Да что ж за жизнь такая идиотская, перед всеми непременно оказываюсь виноват!

— Я жену предупредил, что ты придешь поговорить по-мужски. Так что она с мальчишками у себя и нам мешать не будет. Виски хочешь? Блэк лейбл! Клиент из самой Шотландии привез.

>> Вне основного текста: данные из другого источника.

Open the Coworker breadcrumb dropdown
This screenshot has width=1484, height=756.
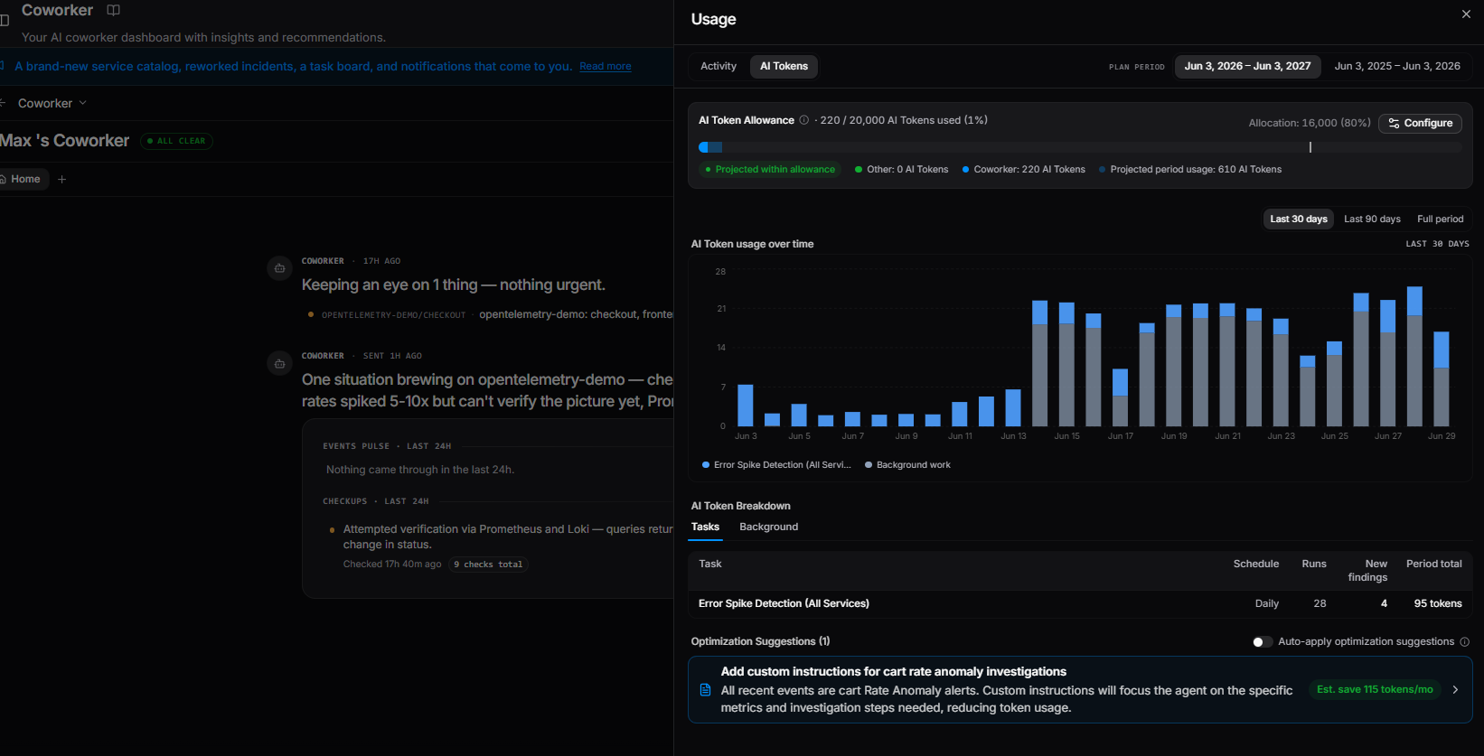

— Не, спасибо, — но через полминуты Марко все-таки плеснул себе в хрустальную стопку. Мужской голос, мягкий и до невозможности задушевный, с интонациями доброго сказочника напевал откуда-то сверху:

       «У восточных ворот

       За две монетки

       Мышонка мой папа

       На рынке купил.

       Такие дела,

       За две монетки

       Мышонка мой папа

       На рынке купил…»

— Брандуарди, — пояснил Пьетро, отследив братский взгляд на потолок. — Из Милана скрипач. Джованна слушает, ее новый кумир. Эта пластинка, между прочим, большую премию недавно получила. Детям нравится… Тебе мешает? Хочешь, попрошу, чтобы потише.

Марко проглотил жидкий огонь с запахом сухих листьев и подавил горький спазм в горле.

— Не надо. Пусть поет. Хорошая музыка.

— Это старая еврейская песенка. Переложение, — улыбнулся Пьетро. — Жуткая история про мышку за два сольди. Экзистенциализм в действии, я бы сказал. Малышня по десять раз в день требует включать… Впрочем, ну его. Ты расскажи лучше, что у тебя стряслось.

Под заботливо-проницательным взглядом Пьетро Марко чувствовал себя настоящим Пиноккио. Тем, кому нельзя лгать, иначе проклятый нос тут же выдаст. На самом деле старший и впрямь видел в нем перемены, которые от невнимательного Марко не утаивало даже зеркало в общем братском душе в Санта-Марии: огромные круги под глазами, осунувшийся вид, взгляд тусклый… Сегодня Марко опять плакал в перерыве между лекциями. Плакал навзрыд, как истеричная женщина, запершись в кабинке туалета и маскировки ради на полную мощность врубив воду из обоих кранов. За последний месяц это, можно сказать, вошло в привычку: три часа ходим и говорим, пятнадцать минут рыдаем, а чтобы не очень рыдать, пьем валерьянку с водой прямо из горлышка фляги: потом в глазах все двоится, но хотя бы можно досидеть до конца пары. И такая красотень каждый день. Стоит ли удивляться, что завалил английский. А еще, к крайнему изумлению лектора, отца Гильермо, почти что завалил библеистику («Вы не больны, Марко? Может быть, вам отдохнуть как следует? Будь это кто другой, поверил бы, что не готовился, но вас я просто не узнаю»…) Avvocato, вечный отличник, и представить не мог на самом деле, что творилось последний месяц с его младшим братом.

Тот самый апрель, когда Марко наконец осознал, почему же ему так плохо в течение… уже, пожалуй, полугода. Чем же он таким странным и отвратительным болен, что все, раньше приносившее радость, кажется хуже отравы. Почему «все мерзостно, что вижу я вокруг» (оптимист Марко не привык ненавидеть окружающий мир), какого витамина не хватает в организме, какая боль перехватывает горло, откуда накатывает ярость, мешающая молиться. Казалось бы, от понимания причины должно стать легче: но плохо ему было изумительно тем черным дождливым утром, когда он честно признался себе, что просто-напросто влюблен.